• TEXTE:

L’œuvre de Saúl Ibargoyen Islas s’inscrit dans une tradition latinoaméricaine très engagée, où les voix poétiques qui s’y expriment chantent l’homme face aux dilemmes de l’existence tout en insistant sur les épreuves les plus dramatiques que le continent a traversées ou traverse encore aujourd’hui.
Photo : Uga Editions (Grenoble)
L’ouvrage que voici est davantage qu’une version complète en français du corpus essentiel de Saúl Ibargoyen Islas (Montevideo, 1930 – Mexico, 2019) : il est le résultat de l’étude et de la traduction collective d’un esprit protéique, d’un poète multiforme, changeant et engagé qui a marqué la seconde moitié du xxe siècle en Uruguay et au Mexique, et qui a rayonné dans le reste de l’Amérique latine. L’Arbre poésie constitue un tout organique, vivant, dans lequel on peut apprécier les diverses ramifications, qui s’étirent parfois dans des directions opposées, et parfois se développent de manière parallèle, dans le même sens.
L’image d’un arbre est adéquate pour représenter toute la complexité de lignes esthétiques dont le point de départ est cet unique tronc appelé Ibargoyen, mais elle renvoie également à la multiplicité étendue et variée de ses racines. Les influences reçues et les affinités ressenties par Saúl Ibargoyen au cours de sa formation sont aussi complexes et ramifiées que son œuvre elle-même. La présence d’Ibargoyen dans la poésie uruguayenne de la seconde moitié du xxe siècle est constante et notoire. Avec, à son actif, plus de soixante livres publiés, des traductions du portugais et du français, une pratique du journalisme culturel, la coordination de nombreux ateliers d’écriture en Uruguay et dans ce Mexique où il a vécu son exil prolongé et où il est décédé, Ibargoyen est une figure reconnue dans son pays et à l’extérieur.
Pas seulement vaste, le corpus poétique d’Ibargoyen est complexe : la possible empreinte nérudienne des premiers recueils se mue à plusieurs reprises et à l’occasion de divers recueils jusqu’à atteindre la densité dans l’expression, et même la précision épigrammatique caractéristique de sa production plus récente. Le torrentiel vers libre et associatif de certains de ses poèmes des premiers temps se métamorphose en saisissement dénotatif, par exemple dans son livre Bichario. Le poème de circonstance cède le pas au développement d’une esthétique du désenchantement, dont l’un des exemples les plus aboutis est son livre Basura.

• MATÉRIEL FOURNI:
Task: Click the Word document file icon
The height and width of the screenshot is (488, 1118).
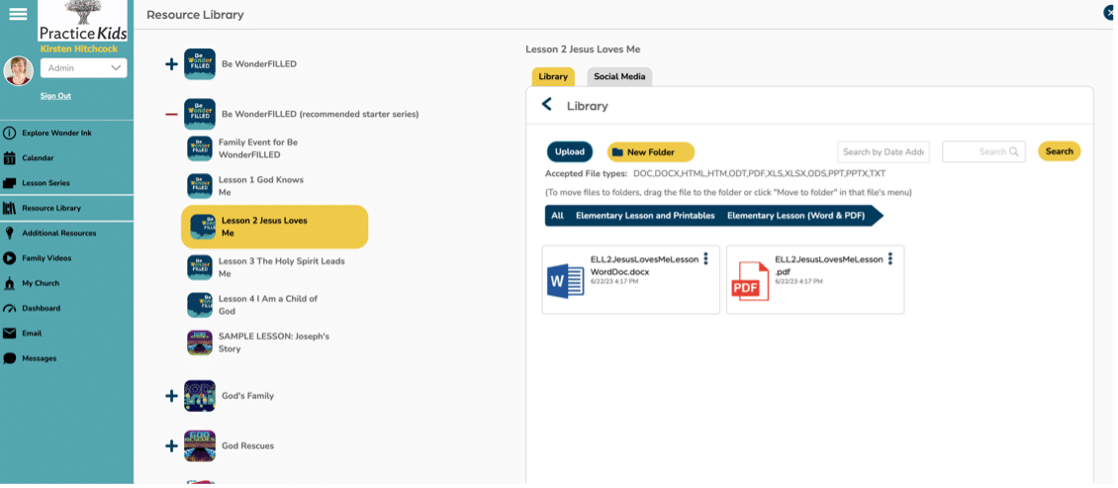Action: coord(566,281)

• CONSIGNES:
**A.** D'après le texte sur Saúl Ibargoyen Islas, combien de livres ce poète a-t-il publiés ?
**B.** Prolongez le texte sur Saúl Ibargoyen Islas en reprenant juste après sa dernière phrase.

• RÉPONSES:
**A.** Plus de soixante livres.

**B.**
Selon Washington Benavides, poète de la même génération que lui. Un escalier de la main de M. C. Escher, une bande de Möbius imprimée de poèmes, pourraient illustrer le blason de ce poète lumineux, avec qui l’on peut tant partager. Les lignes variées de sa création ont comporté de sagaces manières d’appréhender le monde de l’embourgeoisement et de la complaisance ; d’autres se sont saisi des exils agoniques et de leurs pérégrinations. Il n’a sans doute pas été bien simple de compiler, d’analyser en détail, de sélectionner, de traduire et d’ordonnancer en trois zones cohérentes, solides et équilibrées, cette création arborescente.
Pour donner de l’ordre à l’épaisse et belle jungle poétique de Saúl Ibargoyen, Philippe Dessommes et Norah Dei Cas Giraldi ont établi trois grandes aires qu’ils ont intitulées : « Je demande et j’exige la parole » « Puisqu’il n’est rien qui ne cesse de changer » . « Cette soudaine profondeur du temps ». Ibargoyen est l’un des auteurs latino-américains les plus prolifiques. Poète, romancier, nouvelliste, essayiste, journaliste culturel, aucun genre littéraire ne lui est resté étranger. Mais c’est particulièrement en poésie qu’il manie des registres variés qui se déploient depuis le poème long jusqu’au micro-poème, depuis la prose jusqu’au haïku, depuis le déchirement élégiaque jusqu’à la célébration de l’aventure humaine. S’il est vrai que la majeure partie de sa poésie peut s’inscrire dans le domaine que le Nicaraguayen Ernesto Cardenal a appelé « extériorisme » – car Ibargoyen a démontré un engagement ininterrompu vis-à-vis de la réalité sociale et politique –, il est aussi en certaines occasions un poète de l’intériorité, délicat dans le traitement d’un voyage introspectif.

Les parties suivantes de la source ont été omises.